A Clearer Choice: Hooray!!

Romney’s selection of Paul Ryan as his running mate will, we can hope, move this Presidential campaign beyond trivia, name calling, and defamation.  The American people are hungry for genuine consideration of serious policy choices and are capable of discerning attractive resolutions within the unavoidable complexity.  The time for division, demogogic over-simplification, and class warfare should never have arisen; but it is now high time for it to depart.

So, for the first time in a long while, we can hope for a clear set of choices.  If the current administration has superior approaches to foreign policy matters, let them bring them to the public floor.  If the Republican challengers have more articulate plans for economic growth and rational tax policy, let’s hear them, clearly (if not loudly, thank you!).  If candidates have a set of possible solutions to the problems around the long term viability of Social Security and Medicare (see blog post of March 3, 2010), let’s bring them forward for careful consideration.  And, in any event, let’s agree that there are problems with these entitlements systems.  The most disingenuous position of the Democrats is that everything here is just fine.  The demographics/economics of these systems (in the US and almost everwhere else in the world…and especially in some parts of the developing world) are definitely not fine.  Either a great inter-generational injustice or a sudden retraction of long-standing promises…or both… is about to be inflicted.  Financial professionals have a duty to our fellow citizens, everywhere, to blow the whistle on this!

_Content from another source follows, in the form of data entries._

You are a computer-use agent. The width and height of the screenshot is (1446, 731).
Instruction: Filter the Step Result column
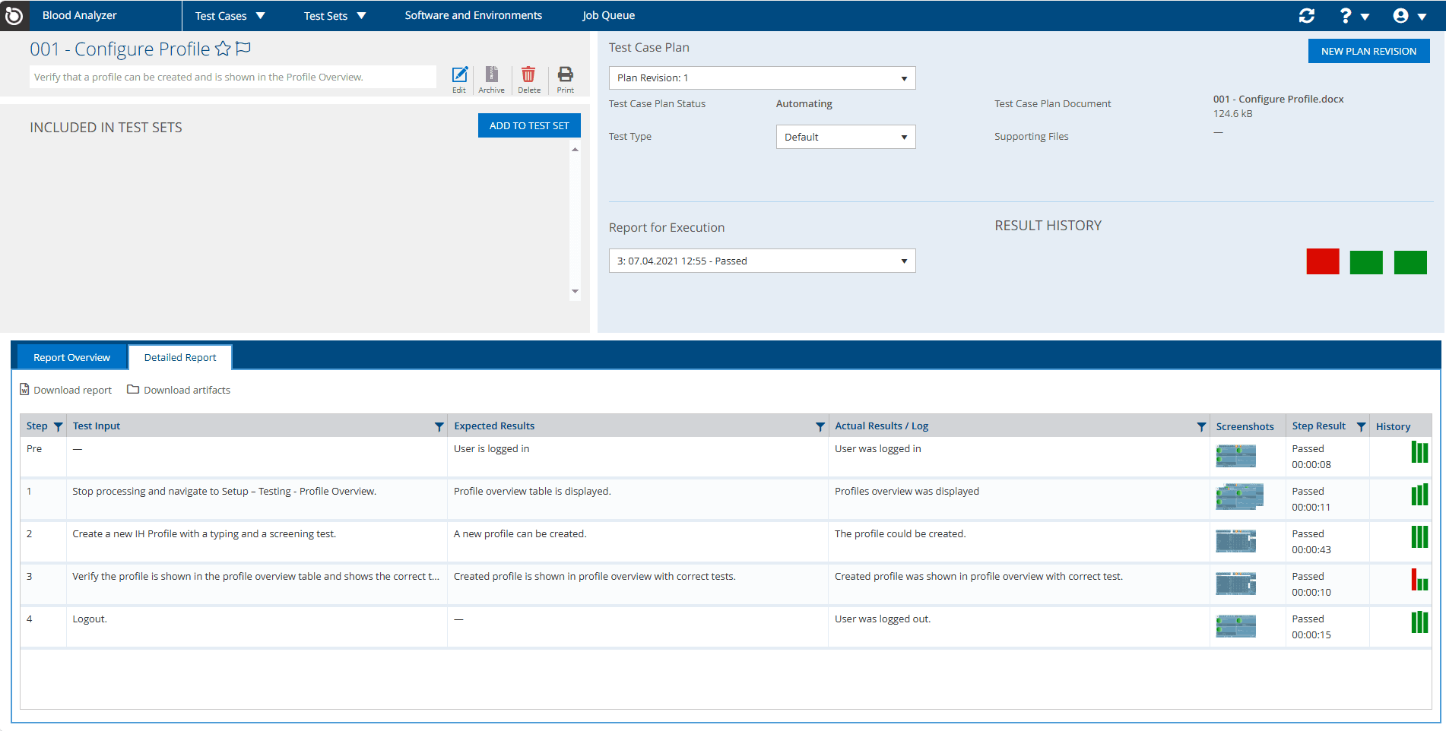[1361, 427]
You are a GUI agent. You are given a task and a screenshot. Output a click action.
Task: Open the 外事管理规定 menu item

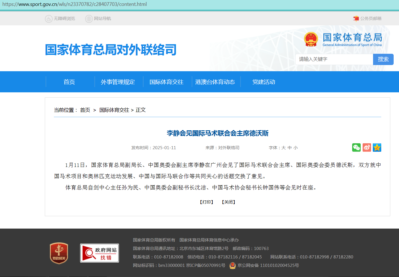(118, 82)
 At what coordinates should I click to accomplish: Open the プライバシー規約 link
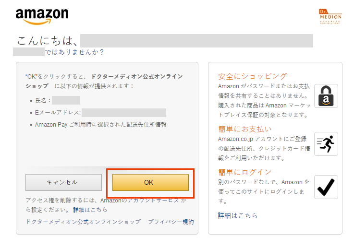pos(171,222)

My sentiments among these choices favor the challengers.  I understand, of course, that there are many nuances here and I strongly believe that we should not harness the power of government to any set of social policies…Left or Right.  While, on a personal level, I am deeply sympathetic to the “social justice” components of their overall motivations, I see the general thrust of the Left’s economic policies being very seriously flawed: some version of redistribution of income and wealth from the more successful to the less so and a large role for government in economic decision-making.  Despite genuine good intentions, this choice repeats the error now on display in most of Europe and seems to ignore the great, failed economic experiment of the 20th century: Soviet Communism, which made everyone under its sway poor.  And, while I wince (or worse) at some of the social policy perspectives of the Right, I concur with their general desire for limited government intrusion and for  incentives to  foster individual economic success and to impose disincentives on failure to exert effort.

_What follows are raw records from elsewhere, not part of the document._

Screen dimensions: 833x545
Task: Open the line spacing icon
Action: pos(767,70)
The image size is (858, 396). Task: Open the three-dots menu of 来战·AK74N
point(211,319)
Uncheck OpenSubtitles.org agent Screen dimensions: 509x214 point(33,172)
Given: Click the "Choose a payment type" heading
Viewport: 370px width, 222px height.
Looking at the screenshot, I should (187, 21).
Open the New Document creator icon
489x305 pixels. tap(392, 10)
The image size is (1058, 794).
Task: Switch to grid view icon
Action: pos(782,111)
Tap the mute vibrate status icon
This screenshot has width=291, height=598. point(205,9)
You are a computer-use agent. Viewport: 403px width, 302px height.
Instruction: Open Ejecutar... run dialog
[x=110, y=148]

The debate, then, should be joined over which is the greater good: reducing disparities in relative wealth or enhancing virtually everyone’s absolute wealth, across generations, despite even greater relative disparity.  It’s not a case of “either/or”, but of emphasis.   It’s also a matter of understanding  and accepting tolerable costs for that desired emphasis.  How do we get to what we decide is the greater good?  Let’s understand the costs…we’re smartenough to do this; let’s decide, as a society, what costs, and how much of them, we’re willing to bear…we’re fair enough to do this; and let’s agree on the benefits we desire…we’re insightful enough and optimistic enough to accomplish this.

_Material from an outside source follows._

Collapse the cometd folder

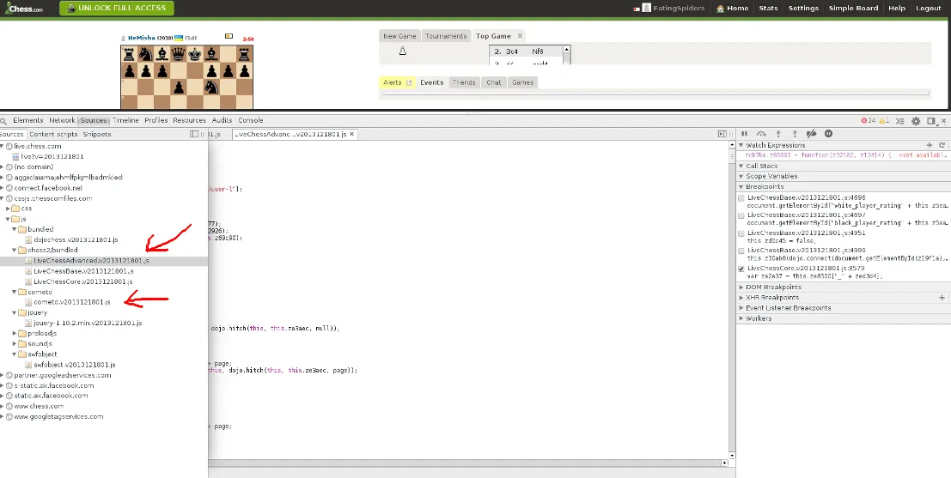(15, 292)
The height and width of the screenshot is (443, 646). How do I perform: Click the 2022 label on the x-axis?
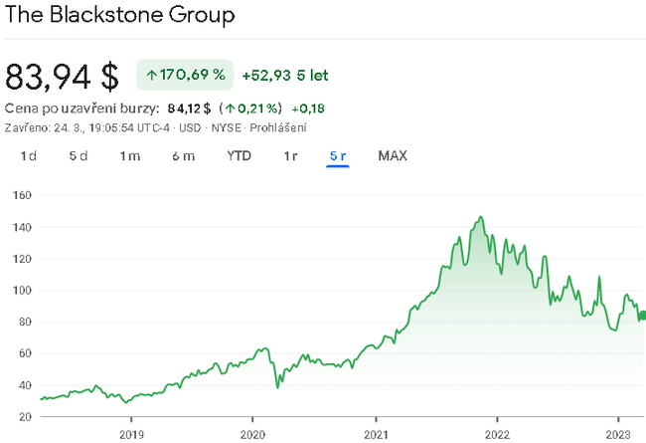tap(496, 434)

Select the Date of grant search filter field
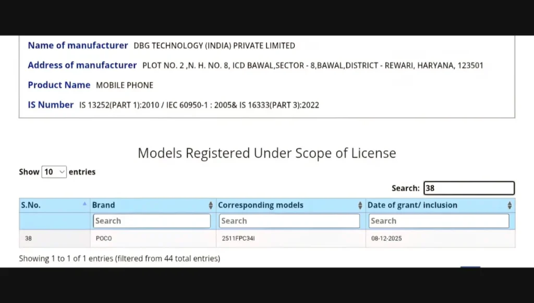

I vote for everyone’s greater absolute wealth… even at the cost of greater disparity in relative wealth.   History is on my side.  Even the “poorest” people today, almost anywhere on the planet, have much better health, longer  life span, greater access to movement and communication, and greater freedom of choice of economic outcomes than the “richest” people of just 100 years ago.  Not many well-informed persons of 2012 would trade places with even the wealthiest person of 1912.  Maybe it would be fun for a day or a week…but not many would make that permanent switch.

So, America has a now clearer choice this November:  do we want to be, in the words of our national anthem,  more of “the land of the free and the home of the brave” or instead move further toward being the land of the indebted and entitled and the home of the timid and dependent?  We get to choose; we have to choose!